Figure 2. EPO maintains Akt1 activation through Wnt1 during Aβ exposure

(A) Microglial protein extracts (50 μg/lane) were immunoblotted with phosphorylated Akt1 (p-Akt1) (active form) at 6, 12, and 24 hours following administration of Aβ (10 μM). Aβ resulted a mild increase in the expression of p-Akt1 over a 24 hour period. EPO (10 ng/ml) with a 1 hour pretreatment significantly increased the expression of p-Akt1 over a 24 hour period following Aβ exposure (*P < 0.01 vs. Control; ^†P< 0.01 vs. Aβ of corresponding time point). In all cases, each data point represents the mean and SEM from 3 experiments. (B) Akt1 activity in microglia was determined with a GSK-3β fusion protein through assessment of p-GSK-3α/β expression following Aβ exposure. EPO (10 ng/ml) with a 1 hour pretreatment significantly increased the activity of Akt1 over 12 hours following Aβ exposure (*P <0.01 vs.
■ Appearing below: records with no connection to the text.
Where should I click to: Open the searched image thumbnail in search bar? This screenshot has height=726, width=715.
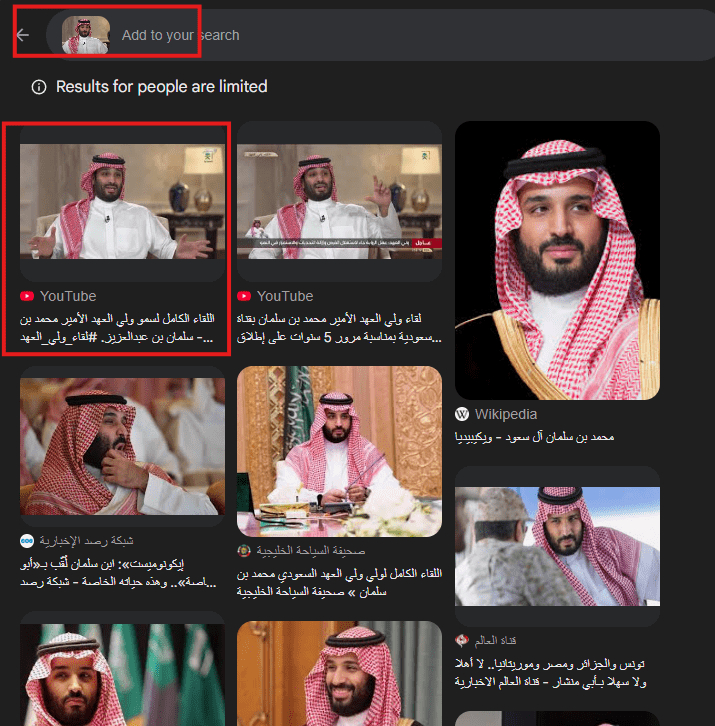point(86,35)
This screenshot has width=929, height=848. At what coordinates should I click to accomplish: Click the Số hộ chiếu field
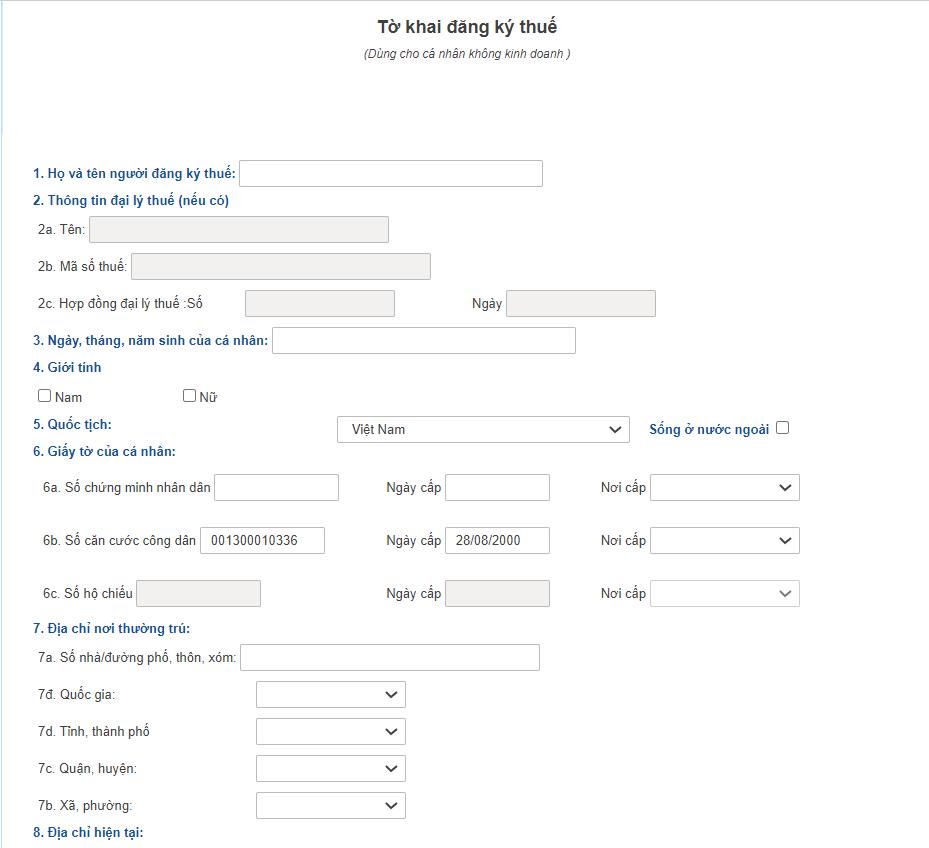coord(198,593)
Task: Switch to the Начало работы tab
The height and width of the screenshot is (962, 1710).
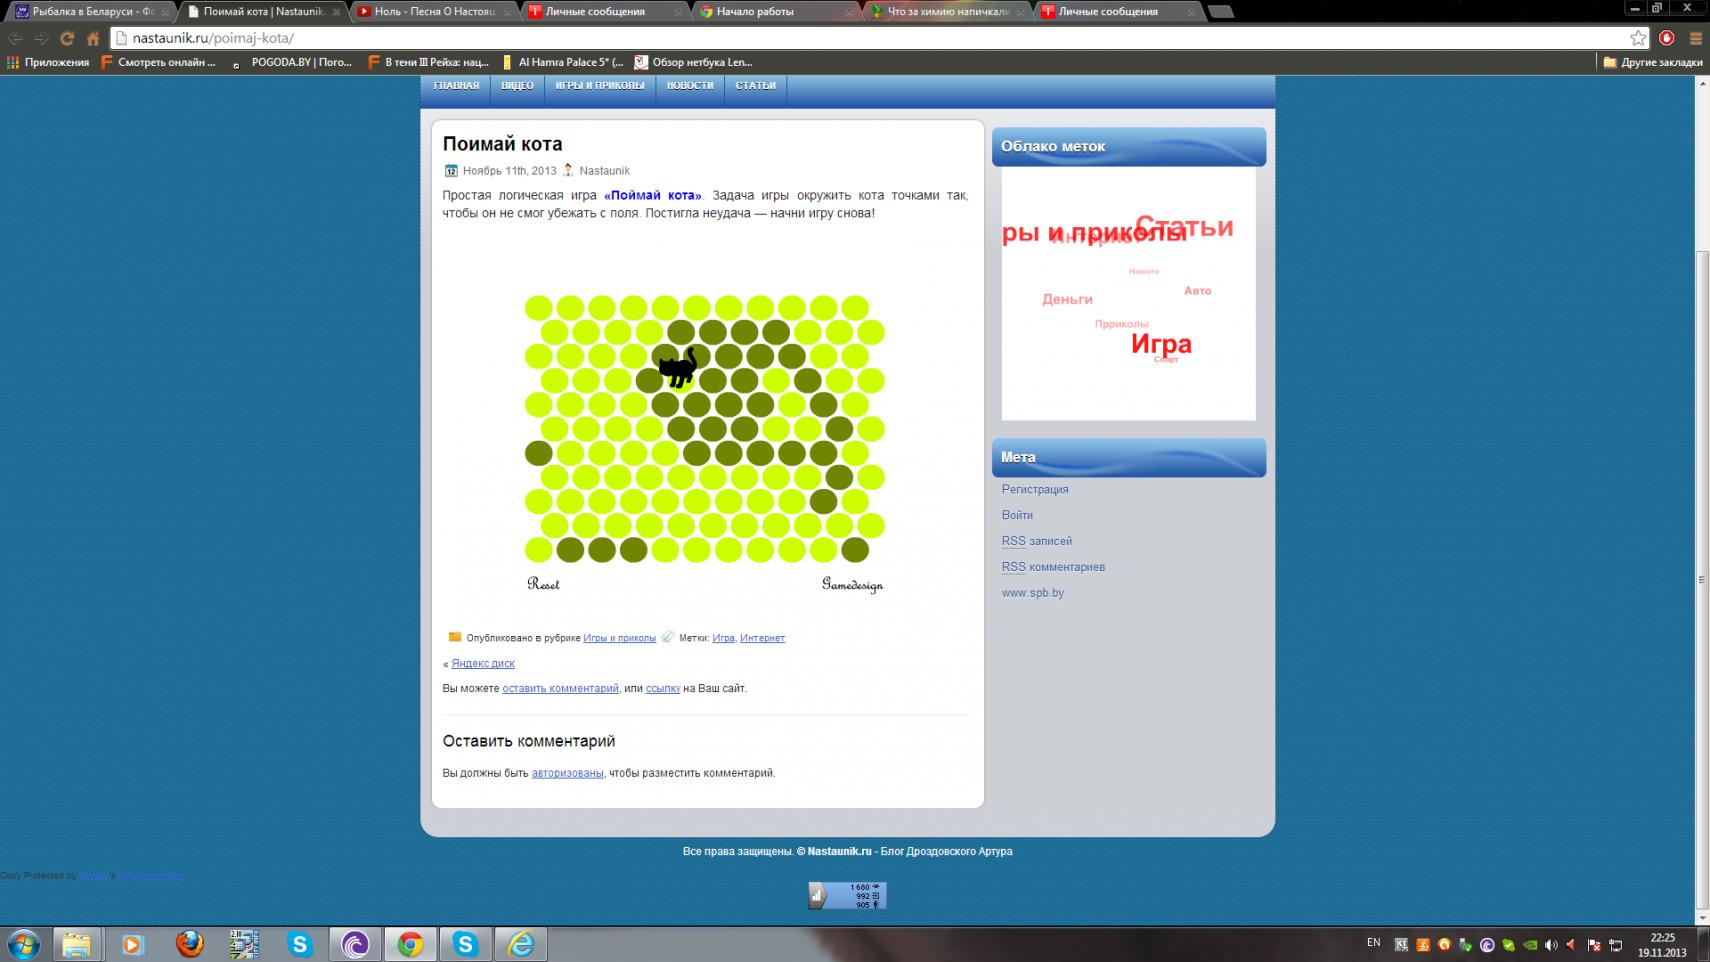Action: point(770,12)
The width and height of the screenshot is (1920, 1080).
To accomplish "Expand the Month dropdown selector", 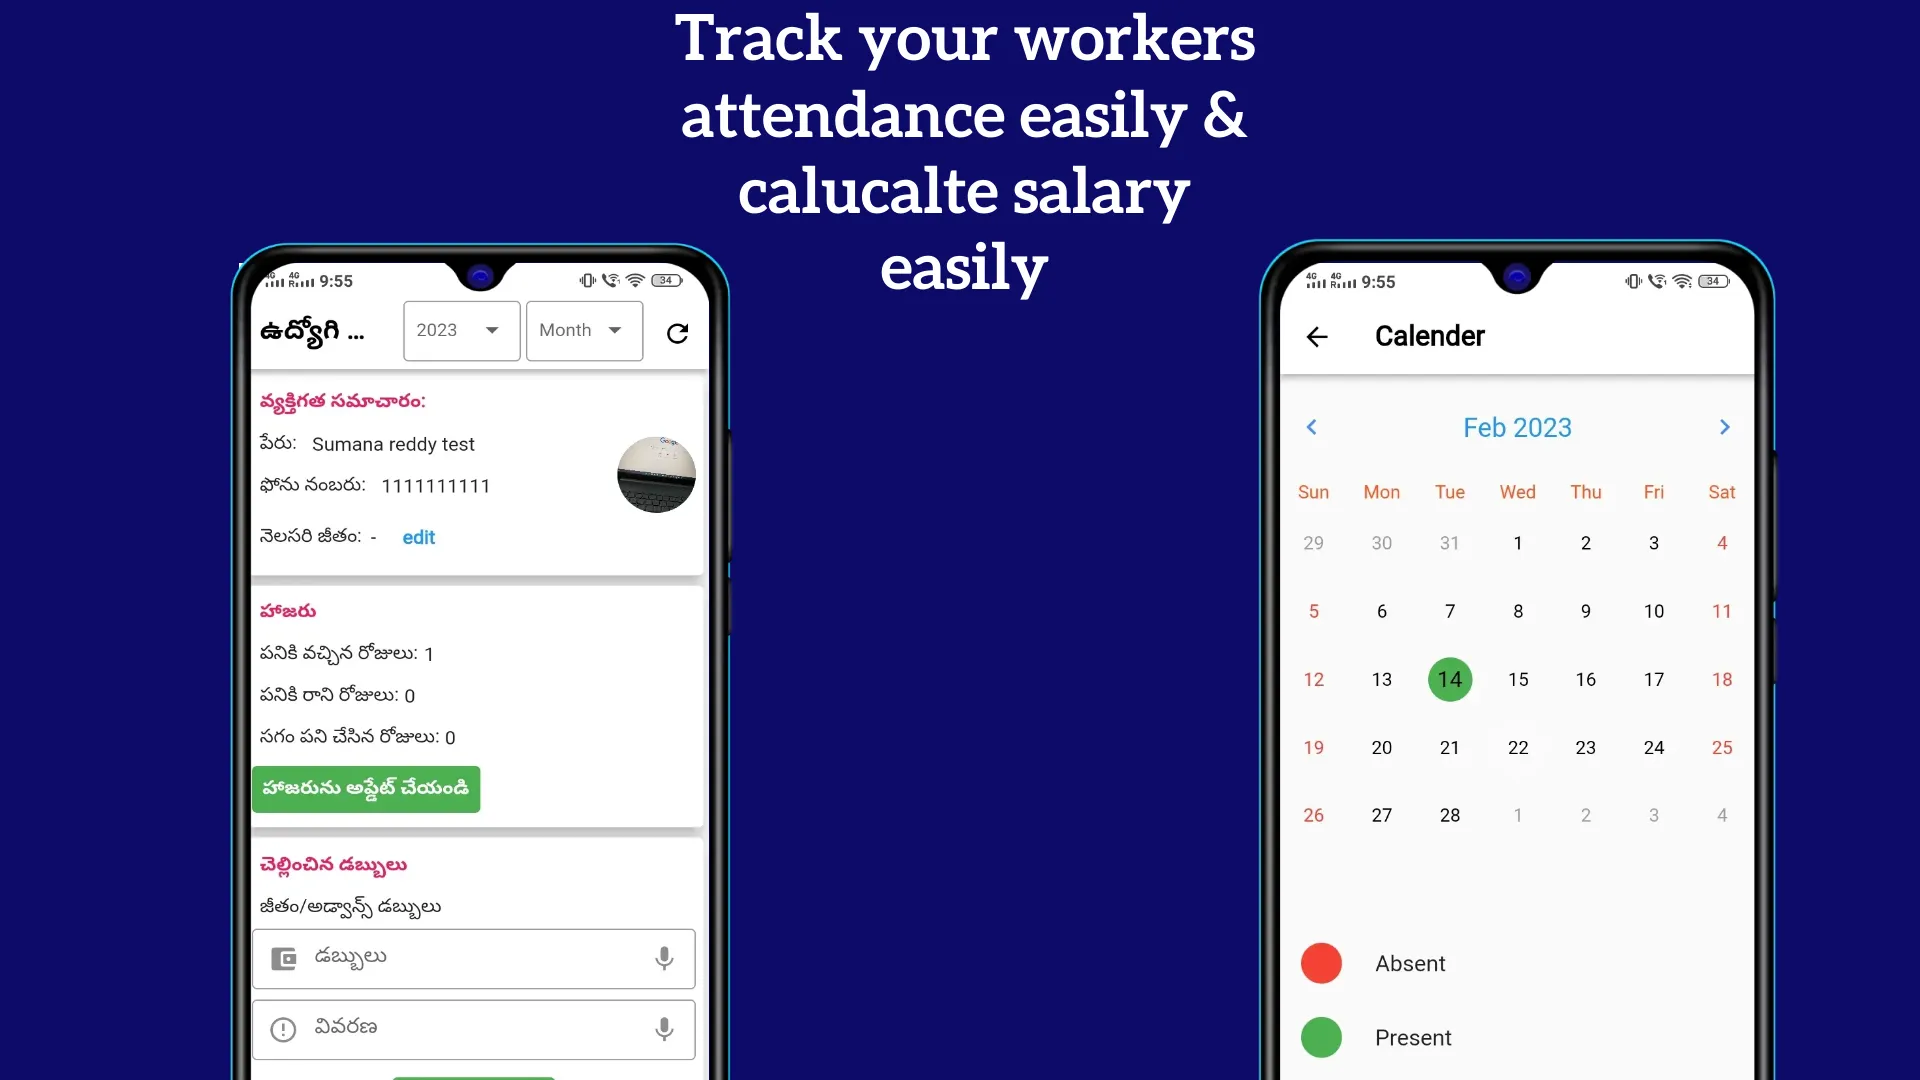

Control; ^†P<0.01 vs. Aβ of corresponding time point). In all cases, each data point represents the mean and SEM from 3 experiments. (C) Gene reduction of Wnt1 was performed with transfection of Wnt1 siRNA prior to Aβ exposure in microglia and p-Akt1 expression was determined at 6 hours following Aβ exposure. Loss of Wnt1 resulted in a decreased expression of p-Akt1 following a 6 hour period of Aβ exposure and significantly reduced EPO (10 ng/ml) expression of p-Akt1 during Aβ exposure. Non-specific scrambled siRNA did not alter p-Akt1 expression during Aβ exposure (*P < 0.01 vs. Aβ; ^†P < 0.01 vs. EPO/Aβ).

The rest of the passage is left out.